I hope you find this information useful. If you have any further questions, please contact us at Area Code: (202) 219-6463.


Stephen A. Newell
OSHA Office of Statistics




July 23, 1997

Mr. Steve Newell, Director
Office of Statistics U.S. Department of Labor
Occupational Safety and Health Administration
200 Constitution Avenue
Washington, DC 20210

Dear Mr. Newell:

UTC has just completed a major evaluation of its occupational safety and health recordkeeping practices, worldwide. In the course of the assessment, several issues have been raised regarding OSHA recordkeeping requirements, for which we would like a written interpretation from you.

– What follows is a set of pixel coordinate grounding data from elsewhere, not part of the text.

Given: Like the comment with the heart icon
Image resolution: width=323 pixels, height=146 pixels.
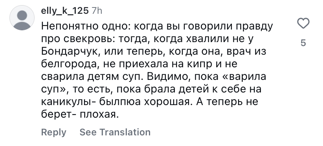Looking at the screenshot, I should click(303, 23).
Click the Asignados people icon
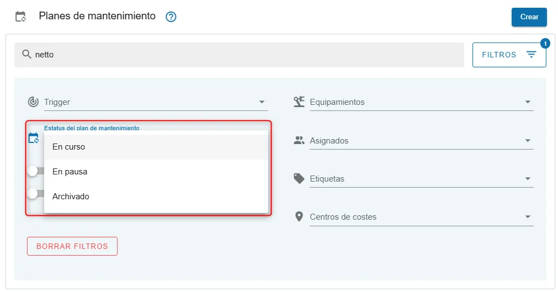The width and height of the screenshot is (558, 292). coord(299,140)
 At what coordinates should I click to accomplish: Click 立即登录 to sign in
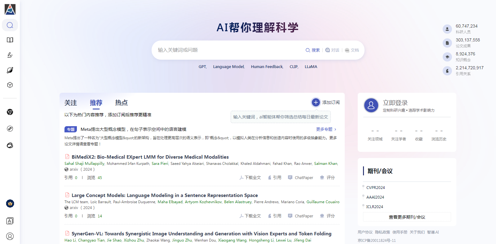coord(395,103)
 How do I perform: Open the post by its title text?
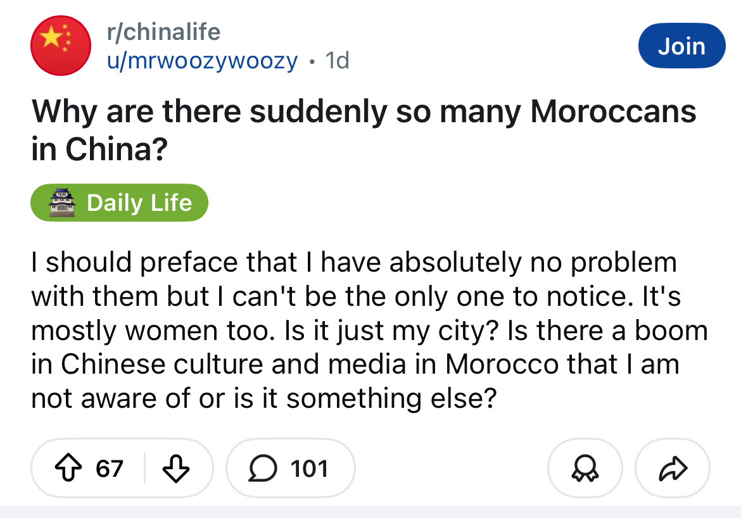pyautogui.click(x=364, y=130)
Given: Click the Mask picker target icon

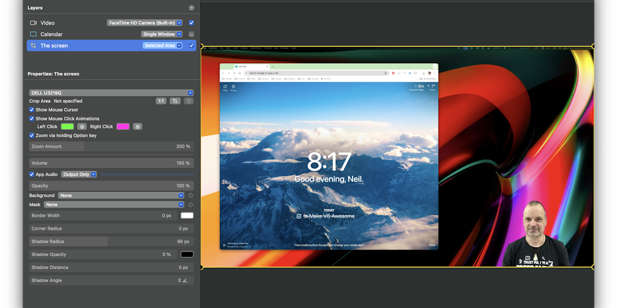Looking at the screenshot, I should click(x=190, y=205).
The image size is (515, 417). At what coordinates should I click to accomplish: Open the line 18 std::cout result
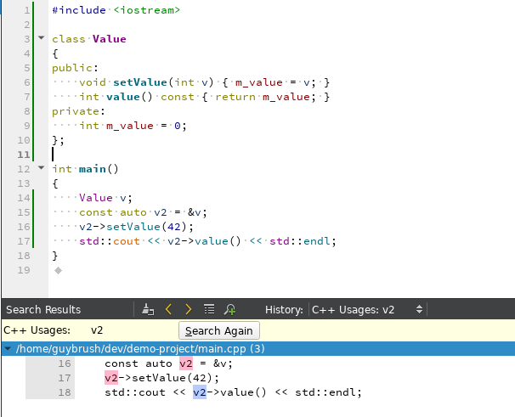click(x=232, y=392)
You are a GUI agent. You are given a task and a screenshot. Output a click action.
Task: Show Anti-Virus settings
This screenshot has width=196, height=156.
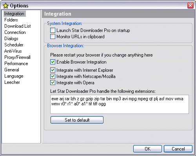tap(13, 51)
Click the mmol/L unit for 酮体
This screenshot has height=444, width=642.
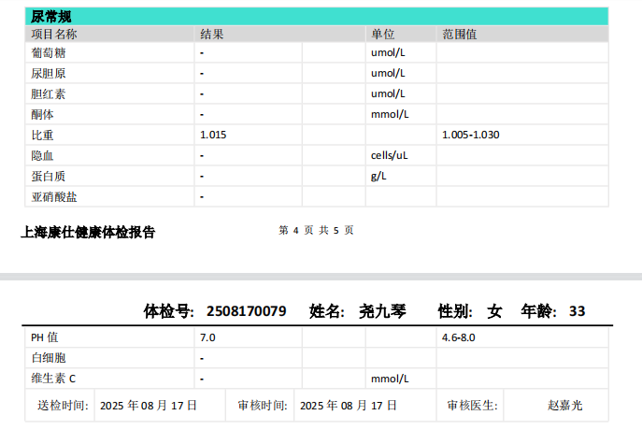[390, 114]
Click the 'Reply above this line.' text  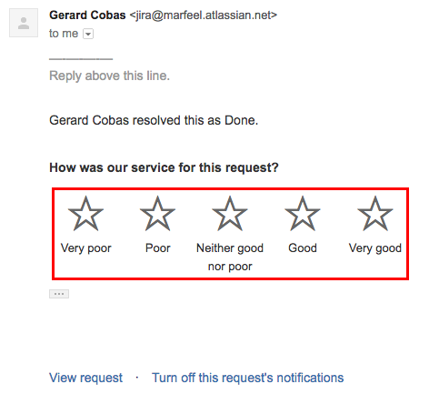tap(109, 76)
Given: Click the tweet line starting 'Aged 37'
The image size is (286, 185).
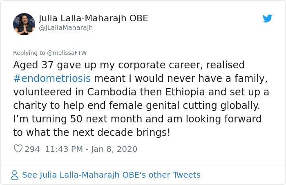Looking at the screenshot, I should (x=129, y=65).
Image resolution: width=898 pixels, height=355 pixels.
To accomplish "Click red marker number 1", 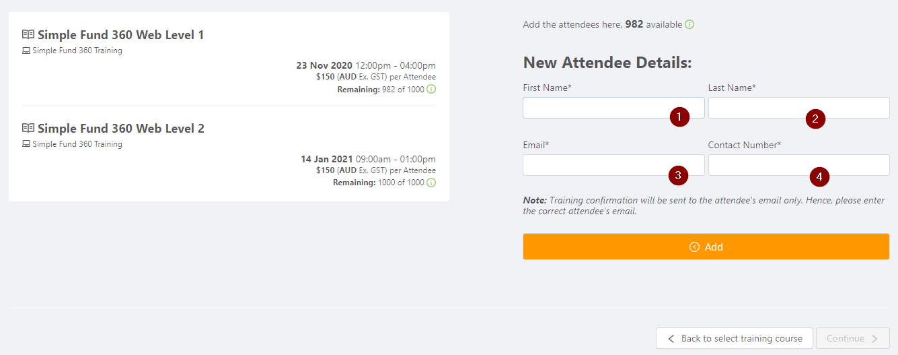I will pos(679,117).
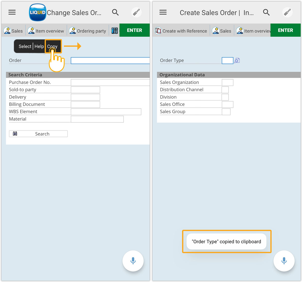Choose Help in the popup menu
The height and width of the screenshot is (282, 302).
coord(39,47)
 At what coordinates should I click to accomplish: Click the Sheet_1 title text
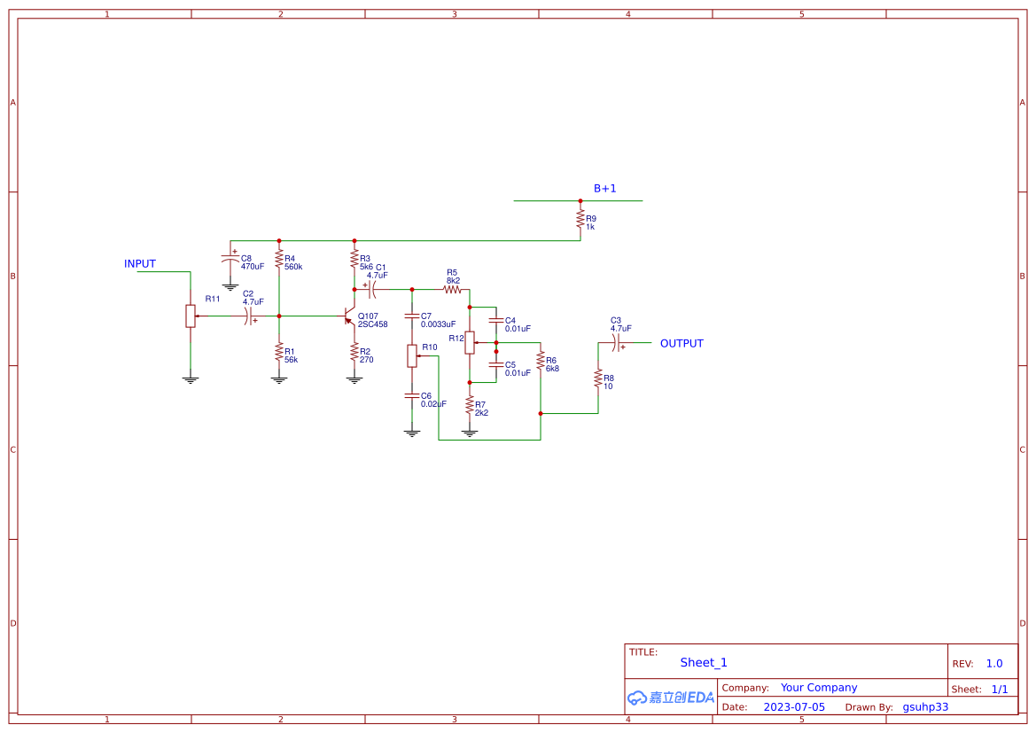tap(703, 662)
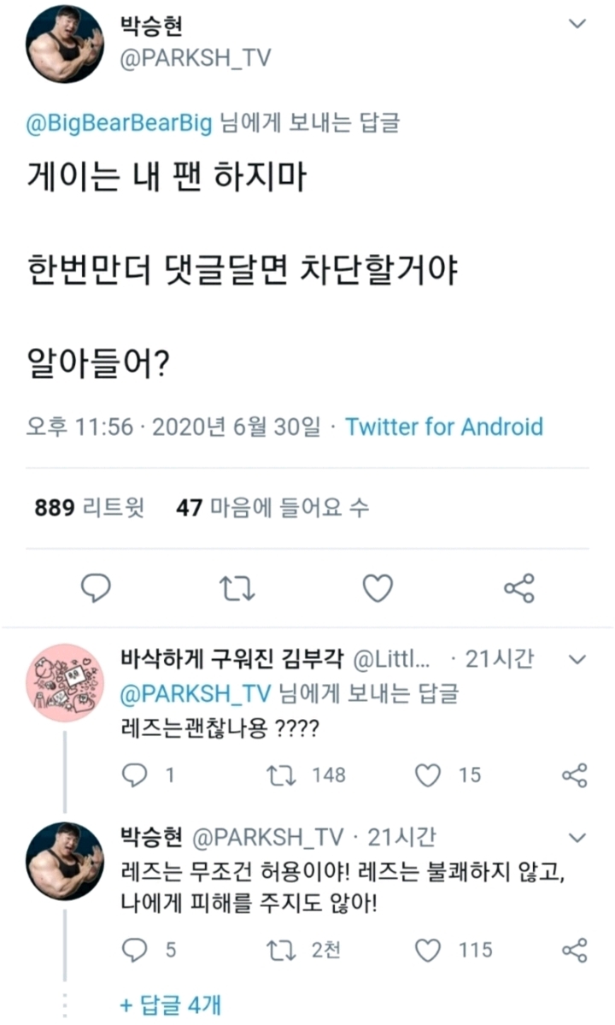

1. Several of our operations have begun providing the Rossiter program as a means of treating pain and discomfort experienced by employees in the course of their work. Rossiter management describes its system in the following way:

"The Rossiter System gets employees out of pain fast when the repetitive nature of their job strains their connective tissues. For workers who are just beginning to experience pain, one brief workout is usually enough to bring back comfort and full mobility."

"Certified Rossiter trainers assist their fellow workers in Rossiter Workouts which typically require 30 minutes. After the initial workouts, which eliminate the pain, workers have access to effective relief when and if they need it."

"Through the application of carefully measured weights, together with facilitated movements and stretches, the constrictions in the connective tissue are quickly released."

"Administered by company employees trained in the techniques, the workouts relieve the tension and stress built up over the long term. Once a worker has participated in the initial workouts, and has been restored to full strength and motion, they participate in further workouts only when needed."

The Rossiter System is used in a few of our plants as a voluntary means to reduce pain through massage/stretching. It is done on the worksite, during regular work hours, and the employee remains "on the clock" during the workout. The system is applied without the supervision of any medical personnel. It is available upon request by the employee and the massage/stretching is administered by another employee who has been trained in the procedures. Employees need not give a reason for requesting a massage/stretching session. No records are kept of the number of workouts an individual attends.

We seek a written determination from you as to whether someone who receives a workout should be recorded on the OSHA 200 Log, and if so, please specify why and under what circumstances a case would be recordable.

2. How should injuries or illnesses be recorded where no medical treatment is provided and where work restrictions apply only on the actual day of injury?

3. How should strains/sprains in which a second treatment of heat or cold is applied be recorded?

Your prompt response is greatly appreciated. In addition to your written reply, we are most grateful for the helpful advice we have received in our numerous telephone conversations with you and your staff on a variety of recordkeeping questions.